Jakarta – Ketua Umum Lembaga Persahabatan Ormas Islam (LPOI) Said Aqil Siroj mengajak seluruh masyarakat Indonesia untuk membangun atau menerapkan multikulturalisme dalam kehidupan sehari-hari sebagai upaya menjaga keharmonisan bangsa.
“Mari kita perkuat hubungan antarkelompok yang pada dasarnya adalah mari kita bangun multikulturalisme,” kata Said dalam konferensi pers Musyarawah Kerja Nasional (Mukernas) LPOI bertema “Memperkuat Persahabatan untuk Memperkokoh NKRI” di Jakarta, Kamis.
Multikulturalisme merupakan suatu paham yang menekankan pada penerimaan keragaman, kebinekaan, atau pluralitas agama, suku, budaya, bahkan bahasa, sebagai realitas utama dalam kehidupan suatu masyarakat.
Menurut Said, multikulturalisme bukan hanya berarti masyarakat bersikap toleran terhadap kemajemukan suku, agama, dan budaya di Tanah Air; melainkan juga memunculkan upaya untuk mencari titik temu dari kemajemukan itu.
“Itu namanya multikulturalisme. Itu lebih dari toleran,” tambahnya.
Kemudian, Said menyampaikan bahwa titik temu tersebut dapat diciptakan oleh masyarakat Indonesia dengan membangun kebersamaan serta aktivitas sosial dengan pihak mana pun, tanpa memandang latar belakang suku, agama, atau budaya mereka.

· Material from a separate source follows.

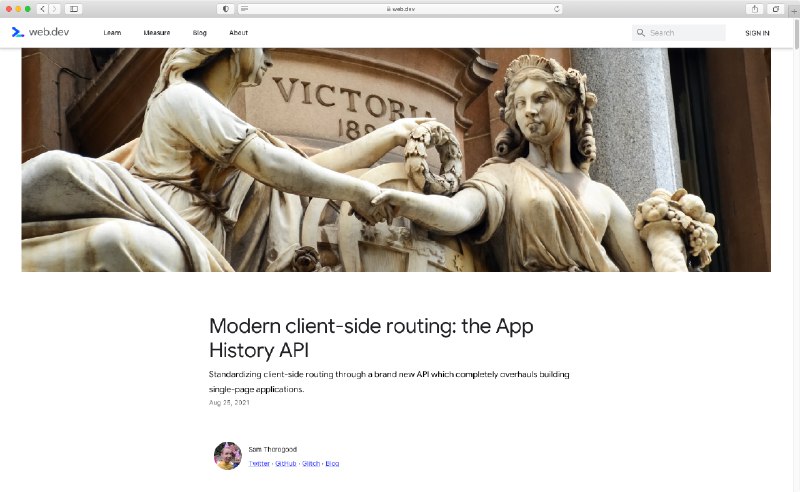Show the tab overview icon
The image size is (800, 492).
click(776, 9)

Dengan demikian, menurutnya, keharmonisan lintas suku, agama, atau budaya di Tanah Air dapat terwujud.
“Mari kita bangun kebersamaan dalam mencapai multikulturalisme, sehingga terlahirlah betul-betul keharmonisan atau hubungan harmonis lintas agama, suku, atau budaya,” katanya.
Selain untuk mewujudkan hubungan harmonis di antara seluruh masyarakat Indonesia, Said berpendapat multikulturalisme juga perlu diimplementasikan oleh segenap bangsa Indonesia dalam kehidupan sehari-hari untuk mencegah penyebaran ideologi transnasional yang dapat menggerus ideologi Pancasila.
Selain itu, multikulturalisme juga dapat mencegah terjadinya kesenjangan ataupun ketidakadilan sosial di Indonesia.
“Kita harus waspada dengan ideologi transnasional, kesenjangan, dan ketidakadilan. Oleh karena itu, mari kita bangun multikulturalisme,” ujar mantan Ketua Pengurus Besar Nahdlatul Ulama (PBNU) tersebut.